Festival Lembah Baliem Meretas Sejarah



Festival Lembah Baliem Meretas Sejarah
Berdirinya suatu negeri diawali dengan adat istiadat dan kearifannya masing-masing, waktu yang kemudian akan membawa kearifan ini untuk meniti satu jalan menuju sebuah peradaban baru, jalan yang mulus atau terjal, semua pada akhirnya akan menjadi satu bingkai sejarah, yang kemudian akan selalu di kenang dalam satu peradaban yang baru.
Lembah Baliem, hamparan lembah aluvial, hamparan sabana hijau luas di pegunungan Jayawijaya, tepat di titik tengah pulau Papua, bentangan lembah di ketinggian 1500 – 2000 mil di atas permukaan laut, dengan temperatur udara bak di kutub utara, lembah yang terkenal karena diapit pegunungan barat yang terkenal karena puncak-puncak salju abadinya, yakni puncak trikora, puncak yamin, puncak mandala serta puncak kartenz. Tak seorangpun tahu selama berabad-bad bahkan hampir menginjak kemerdekaan indonesia, bahwa di lembah ini ada kehidupan orang-orang asli papua yang hidup dalam isolasi dunia luar, kehidupan tradisional yang sangat bergantung pada alam.
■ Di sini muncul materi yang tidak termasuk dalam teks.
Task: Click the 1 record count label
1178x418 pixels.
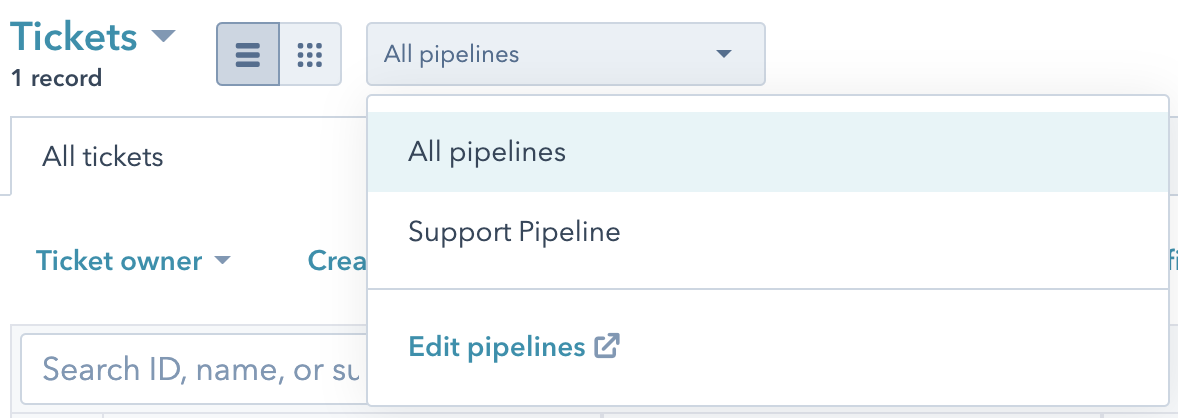Action: click(56, 78)
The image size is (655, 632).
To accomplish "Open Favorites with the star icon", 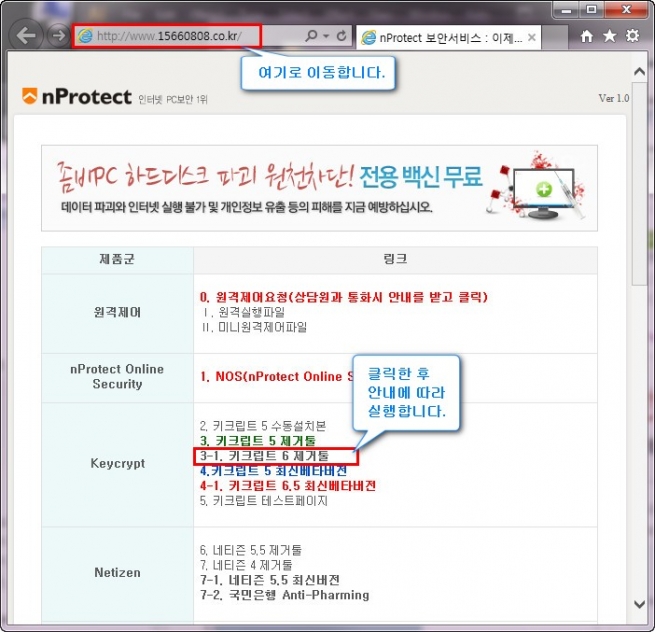I will click(x=609, y=36).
Suku Dani, atau biasa kebanyakan orang menyebutnya Orang Dani adalah penghuni yang menjalani kehidupan di lembah eksotis ini, berabad-abad lamanya hidup dalam cawang lembah ini tanpa sedikitpun tahu tentang dunia luar, bahkan penjajahan oleh kolonial yang berlangsung 3 abad lamanya hingga perjuangan-perjuangan pribumi untuk merebut kemerdekaan pun tak pernah ada dalam benak. hidup dalam cawang lembah seperti ini yang paling menjadi prioritas adalah tentang alam, menggarap alam, menikmati hasilnya, kemudian dipersembahkan kembali untuk alam, tak pelak pegunungan yang melingkari lembah tempat hidup mereka selama ini, yang menutup pandangan mata mereka terhadap dunia luar, yang menyekat akal pikiran mereka tentang peradaban baru, pegunungan itu selama ini telah menjadi batas teritori alam yang sama sekali tak pernah terjadi interaksi timbal balik, baik ke luar maupun ke dalam lembah ini, lingkaran pegunungan dengan puncak salju abadi ini telah menjadi batas-batas kedaulatan alami lembah baliem.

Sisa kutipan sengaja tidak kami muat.